### [SELECTED EXCERPT]
# Trike sold



## m6mal (1 Apr 2019)

I sold my trike today after all the problems i had, i decided to get rid of it because my wife has had 2 car accidents in 11 months, neither her fault, the first car written off and this one in the menders in peterborough. It made us rethink as this town is getting a bit of a worry regarding cars etc. Also lack of company to trike with as my brother kept making excuses etc Thanks to all who helped me etc, i will be riding my GT Avalanche 3.0 in the future as i picked it up a few weeks ago for £120 in immaculate condition...


----------



## neil earley (1 Apr 2019)

m6mal said:


> Remember the trashed mudguard, I had to straighten it best i could then i started thinking and here we are looking better now with some strong tape
> 
> View attachment 460449
> View attachment 460450
> ...


nice to see your trike taking shape wont be long and you will be riding again


----------



## neil earley (4 Apr 2019)

Very nice all blinged up before long


----------



## Nigelnightmare (5 Apr 2019)

Hang on a minute.
This "friend" in the USA "Donated" i.e. gifted them to you, therefore as a gift they are not susceptible to import duty or VAT. OR any handling charges from the P.O.


----------



## Nigelnightmare (7 May 2019)

Good to see you've got it back on the road again.
Well done.


----------



## Bad Machine (20 Jun 2019)

Presumably, you've now decided to sell it ? 

https://www.gumtree.com/p/bicycles/for-sale-ice-t-recumbent-trike-collection-only-£900/1343690535

£900 seems a fair price.


----------



## m6mal (26 Jun 2019)

Bad Machine said:


> Presumably, you've now decided to sell it ?
> 
> https://www.gumtree.com/p/bicycles/for-sale-ice-t-recumbent-trike-collection-only-£900/1343690535
> 
> £900 seems a fair price.



The buyer went for a test drive this morning and gave me the full amount no problem


----------

### [PROBLEMS TO SOLVE]
**a)** Reproduce the trike thread word for word from "Hang on a minute." up to and including "(7 May 2019)".
**b)** Name every distinct username that posts in the trike thread.
None of the material is needed.

### [LISTED RECORDS]
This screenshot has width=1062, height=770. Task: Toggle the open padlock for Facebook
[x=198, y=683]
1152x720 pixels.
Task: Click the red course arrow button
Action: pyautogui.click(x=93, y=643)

### [OUTPUTS IN ORDER]
**a)**
Hang on a minute.
This "friend" in the USA "Donated" i.e. gifted them to you, therefore as a gift they are not susceptible to import duty or VAT. OR any handling charges from the P.O.


----------



## Nigelnightmare (7 May 2019)

**b)**
m6mal
neil earley
Nigelnightmare
Bad Machine